Excerpted text:
________________
Blu has claimed that the Town Council has initiated “a movement” that could “drastically change the East Greenwich summers we’ve all come to know and love.” At the most recent meeting, however, we learned that proposed changes to the noise ordinance did not arise from an overzealous council that sought draconian anti-business restrictions. Rather, the council wished to offer redress to numerous concerns brought to them by harbor residents who felt previously unheard.
Blu has left the public with the impression that the council already decided to revise its ordinance, and purposely left waterfront businesses out of that discussion. That is inaccurate. On March 4th, the council heard residents’ concerns, but made no changes to the current ordinance. Consequently, they tabled discussion. Had they been anxious to punish the waterfront, they might have rushed to push changes through. They did not. On March 11th, the council heartily invited businesses to the table to work out differences with neighbors, preferably without litigation or government intervention. For the council, any changes to the noise ordinance would be a last resort.
Sadly, this last resort may prove necessary. Negotiations in previous years halted and broke down, and problems with noise—and disrespectful behaviors of patrons—have only gotten worse. Stories abound of harbor residents who can’t enjoy peace in their homes, with nightly, wall-shaking, pulsating bass compromising their health and quality of life. This noise penetrates their tranquility, day in and day out, through the wee hours, all summer long, with no relief in sight, and little that our small police department can do to intervene. But noise is only part of much larger concerns. Litterers leave bottles, cans, and valet ticket stubs in yards. Drunk drivers and bikers careen recklessly through narrow streets. Valets and others park inappropriately. Drunks wander onto properties, vomiting, relieving themselves on doorsteps, and shouting beneath windows. Such behavior is unacceptable. While businesses can’t be held responsible for all of this, they should be partially held to account, especially if they encourage an atmosphere that over serves rowdy club-goers.
________________
Directive 1:
In the entries, change "warehouse" to "storage room" from the line with "The image size is (1200, 675)." up to and including the line with "pyautogui.click(x=1303, y=875)", and leave everything else unchanged.
________________
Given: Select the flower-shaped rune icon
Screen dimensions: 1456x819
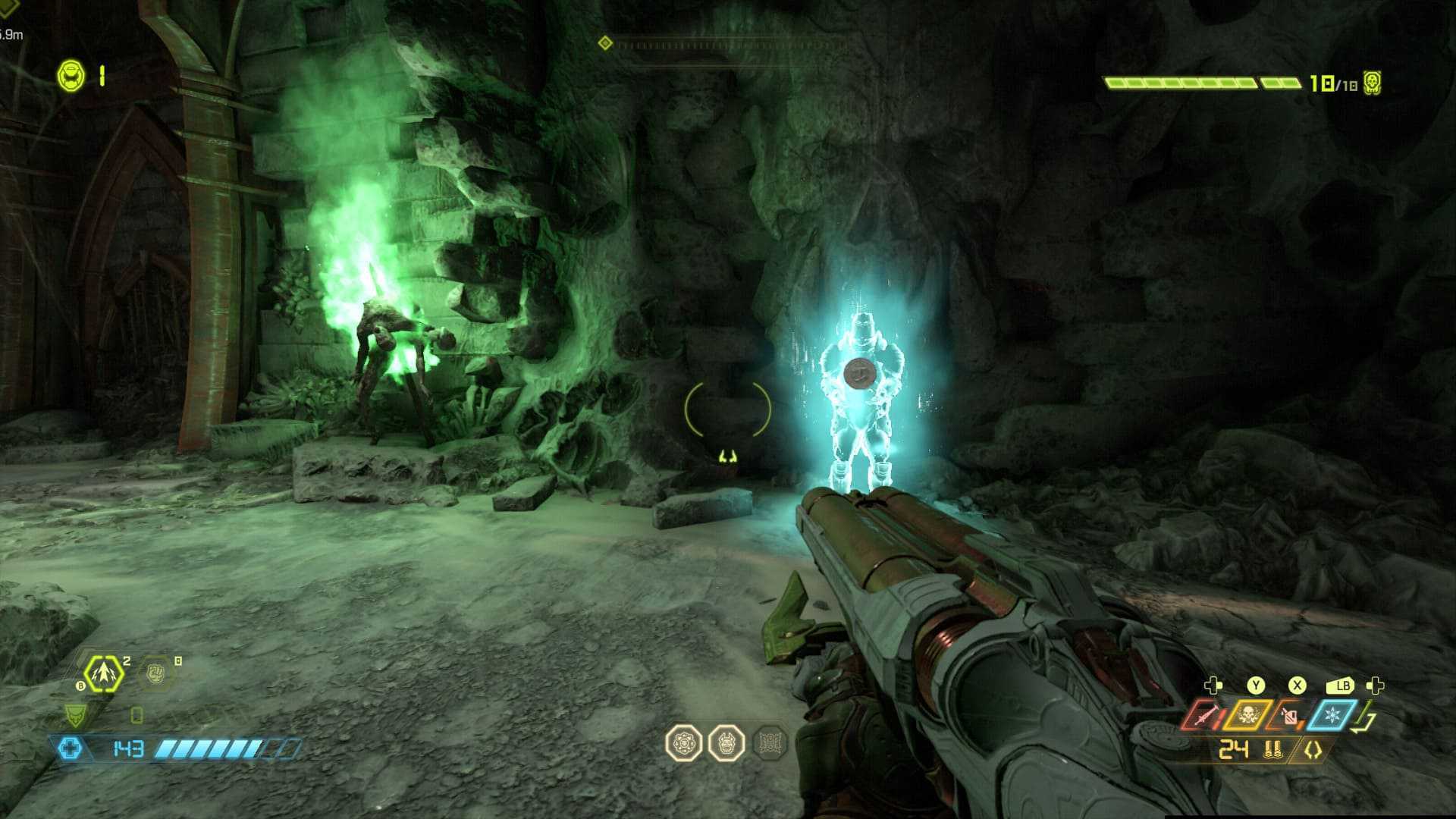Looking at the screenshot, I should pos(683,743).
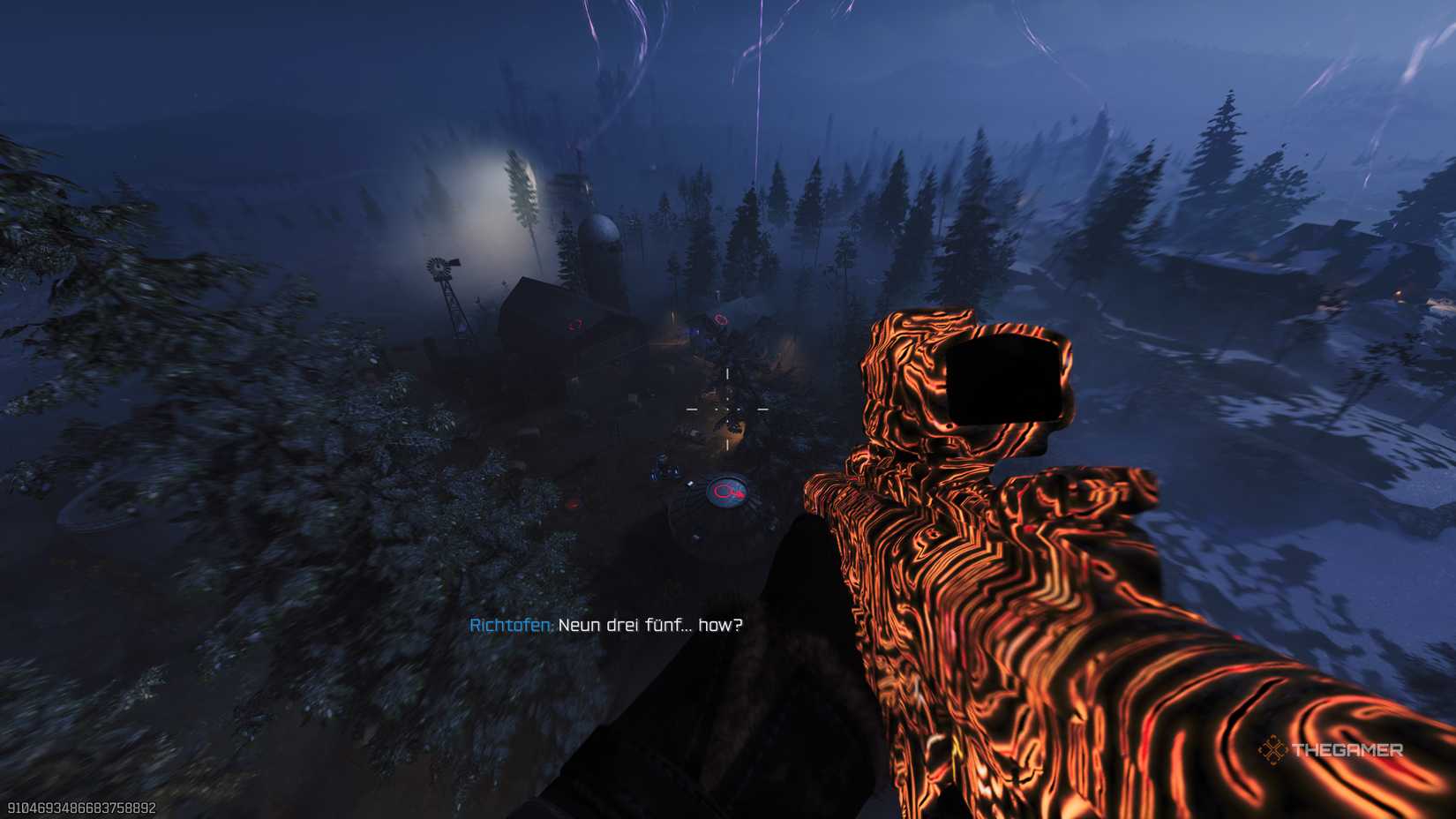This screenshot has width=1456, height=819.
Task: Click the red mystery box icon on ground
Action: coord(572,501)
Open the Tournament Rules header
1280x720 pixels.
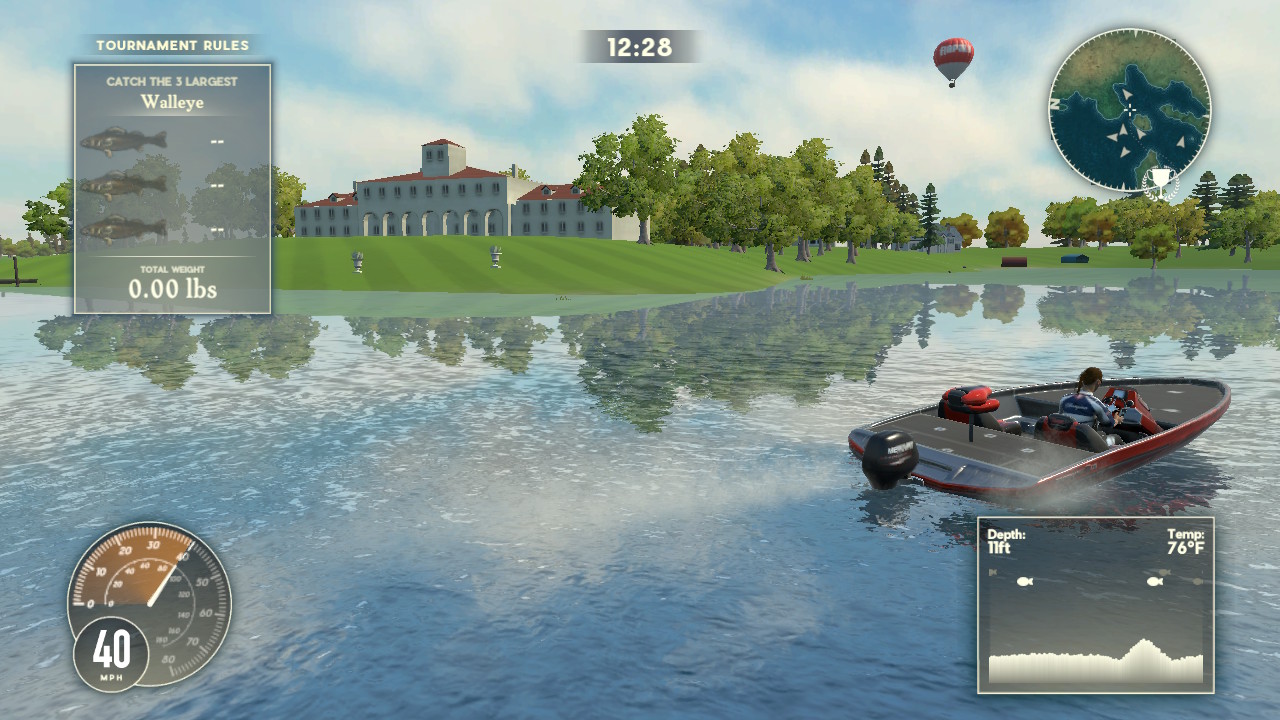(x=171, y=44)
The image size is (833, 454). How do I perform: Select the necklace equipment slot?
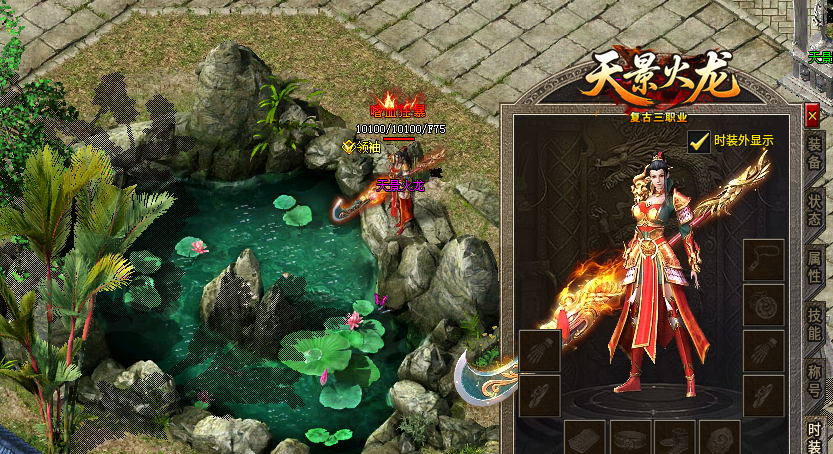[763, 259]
________________
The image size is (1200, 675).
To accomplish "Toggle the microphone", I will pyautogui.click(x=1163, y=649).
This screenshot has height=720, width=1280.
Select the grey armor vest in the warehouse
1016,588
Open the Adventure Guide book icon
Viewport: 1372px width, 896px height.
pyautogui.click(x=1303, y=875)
________________
Directive 2:
According to the excerpt on the East Greenwich noise ordinance, on what date did the council invite businesses to work out differences with neighbors?

Output 1:
The image size is (1200, 675).
To accomplish "Toggle the microphone", I will pyautogui.click(x=1163, y=649).
This screenshot has height=720, width=1280.
Select the grey armor vest in the storage room
1016,588
Open the Adventure Guide book icon
Viewport: 1372px width, 896px height.
pyautogui.click(x=1303, y=875)

Output 2:
March 11th